However, if management is unable to refinance the mortgage notes as they mature,
the Partnership will require other sources of cash. No such sources have been
identified. The financial statements do not include any adjustments that might
result from the outcome of these uncertainties.
<PAGE>
NOTE 5.
- -------
The Partnership pays property management fees equal to 5% of gross rental
receipts for its residential properties and 6% of gross rental receipts for its
commercial properties to McNeil Real Estate Management, Inc. ("McREMI"), an
affiliate of the General Partner, for providing property management services for
the Partnership's residential and commercial properties and leasing services for
its residential properties. McREMI may also choose to provide leasing services
for the Partnership's commercial properties, in which case McREMI will receive
property management fees from such commercial properties equal to 3% of the
property's gross rental receipts plus leasing commissions based on the
prevailing market rate for such services where the property is located.
The Partnership reimburses McREMI for its costs, including overhead, of
administering the Partnership's affairs.
The Partnership is paying an asset management fee which is payable to the
General Partner. Through 1999, the Asset Management Fee is calculated as 1% of
the Partnership's tangible asset value. Tangible asset value is determined by
using the greater of (i) an amount calculated by applying a capitalization rate
of 9% to the annualized net operating income of each property or (ii) a value of
$10,000 per apartment unit for residential property and $50 per gross square
foot for commercial property to arrive at the property tangible asset value. The
property tangible asset value is then added to the book value of all other
assets excluding intangible items. The fee percentage decreases subsequent to
1999. Total accrued but unpaid asset management fees of $3,122,480 and
$2,927,930 were outstanding at June 30, 1997 and December 31, 1996,
respectively.
The Partnership pays a disposition fee to an affiliate of the General Partner
equal to 3% of the gross sales price for brokerage services performed in
connection with the sale of the Partnership's properties. The fee is due and
payable at the time the sale closes. In connection with the sales of Suburban
Plaza and Wyoming Mall, total accrued but unpaid disposition fees of $346,050
were outstanding at June 30, 1997 and December 31, 1996.

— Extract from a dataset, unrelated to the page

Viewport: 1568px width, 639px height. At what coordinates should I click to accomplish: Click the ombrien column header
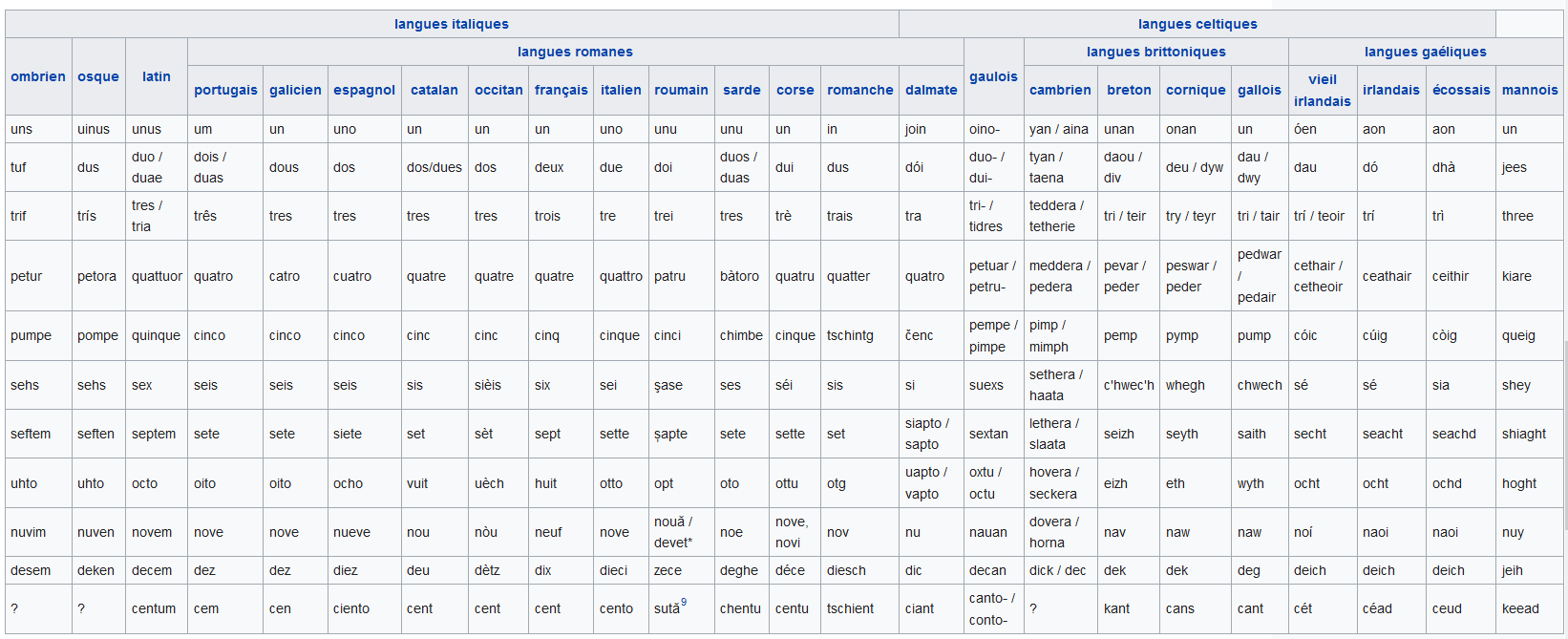(x=38, y=76)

Prior to the restructuring of the Partnership, affiliates of the Original
General Partner advanced funds to enable the Partnership to meet its working
capital requirements. These advances were purchased by, and are now payable to,
the General Partner.
The total advances from affiliates at June 30, 1997 and December 31, 1996
consisted of the following:
June 30, December 31,
1997 1996
--------- ------------
Advances purchased by General Partner.......... $ 630,574 $ 630,574
Accrued interest payable....................... 134,195 104,679
-------- ---------
$ 764,769 $ 735,253
======== =========
<PAGE>
Compensation and reimbursements paid to or accrued for the benefit of the
General Partner and its affiliates are as follows:
Six Months Ended
June 30,
-----------------------
1997 1996
--------- ----------
Property management fees....................... $ 166,284 $ 167,347
Charged to interest - affiliates:
Interest on advances from affiliates........ 29,516 29,235
Interest on mortgage note payable -
affiliate................................ 30,442 30,610
Charged to general and administrative -
affiliates:
Partnership administration.................. 126,398 165,253
Asset management fee........................ 194,550 203,101
-------- ---------
$ 547,190 $ 595,546
======== =========
Payable to affiliates at June 30, 1997 and December 31, 1996 consisted primarily
of unpaid asset management fees, property management fees, disposition fees and
partnership general and administrative expenses and are due and payable from
current operations.
NOTE 6.
- -------
In March 1997, the lender on the Partnership's $733,900 mortgage note payable -
affiliate secured by Fort Meigs Plaza extended the maturity of the note to
September 1, 1997 from April 1, 1997.
NOTE 7.
- -------
On July 12 and September 5, 1996, Governour's Square Apartments suffered damages
from two separate hurricanes. Repairs of damages totaling $191,402 were
completed. Reimbursements for the repairs totaling $40,937 were received from
the insurance carrier in 1996, and $40,272 were received during the first half
of 1997. The remaining costs of $110,193 less a $50,000 deductible, were
received in July 1997 and are included in accounts receivable on the June 30,
1997 Balance Sheet. The Partnership recognized a gain on involuntary conversion
of $27,252 and recorded a deferred gain of $66,879 in 1996. The total gain on
involuntary conversion of $94,131 represents the insurance claims in excess of
the basis of the property damaged by the hurricanes. A $26,809 gain on
involuntary conversion was recognized during the first half of 1997, and the
remaining deferred gain was recognized in July 1997 when the remaining insurance
claim reimbursements were received.
<PAGE>
NOTE 8.
- -------
In 1996, the Partnership adopted the Financial Accounting Standards Board's
Statement of Financial Accounting Standards No. 121, "Accounting for the
Impairment of Long-Lived Assets and for Long-Lived Assets to be Disposed Of."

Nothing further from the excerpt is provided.